ALZHEIMERS' EYE TEST

Count every " F " in the following text:

FINISHED FILES ARE THE RE
SULT OF YEARS OF SCIENTI
FIC STUDY COMBINED WITH
THE EXPERIENCE OF YEARS... 
( SEE BELOW)




HOW MANY ?














WRONG, THERE ARE 6 -- no joke.
READ IT AGAIN !
Really, go Back and Try to find the 6 F's before you scroll down.


The reasoning behind is further down.








The brain cannot process "OF".




Incredible or what? Go back and look again!!

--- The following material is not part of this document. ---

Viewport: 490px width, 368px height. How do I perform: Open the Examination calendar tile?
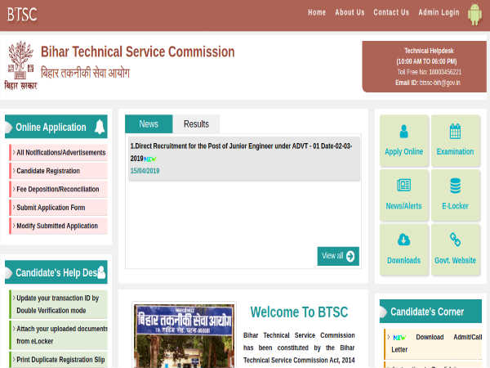click(x=455, y=140)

Anyone who counts all 6 "F's" on the first go is a genius.



Three is normal, four is quite rare.


----------



## GEOMAR (Mar 16, 2008)

*eye test*

I can only find 5
GEOMAR


----------



## Hobbyfan (Jul 3, 2010)

There are six. This is because, as has been said, the brain doesn't process the word 'of' as easily as longer words.

*F*INISHED *F*ILES ARE THE RE 
SULT O*F* YEARS O*F* SCIENTI 
*F*IC STUDY COMBINED WITH 
THE EXPERIENCE O*F* YEARS...

I've highlighted the effs in bold.


----------



## Broom (Oct 8, 2007)

Hi All

A good one, I have always said you can't trust what you see.

Best Regards
Broom


----------



## pippin (Nov 15, 2007)

I am effing and blinding because I didn't spot all the effing effs!


----------



## JockandRita (Jun 1, 2005)

pippin said:


> I am effing and blinding because I didn't spot all the effing effs!

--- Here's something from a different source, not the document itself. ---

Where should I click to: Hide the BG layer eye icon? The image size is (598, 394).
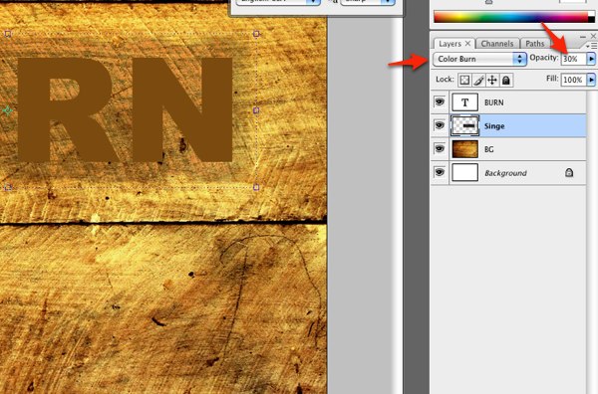click(x=440, y=148)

 :lol: I'm not quite that bad Pippin, but I am annoyed I only managed five. 

Cheers,

Jock.


----------



## Pollydoodle (Aug 18, 2005)

I havent got it :lol: I counted six


----------



## TR5 (Jun 6, 2007)

Pollydoodle said:


> I havent got it :lol: I counted six


Me too! First time.


----------



## DTPCHEMICALS (Jul 24, 2006)

It must be hereditry, Mother in law has alzheimers.

I counted four FFFFs

Dave p


----------



## GEOMAR (Mar 16, 2008)

*eye test*

it just show shows how observant we can or cannot be
GEOMAR


----------



## mandyandandy (Oct 1, 2006)

Gosh!!!! normally I fail all these tests yet this one I got 6 right away and thought there must have been more   

Genius well that's a first :lol: 

Mandy


----------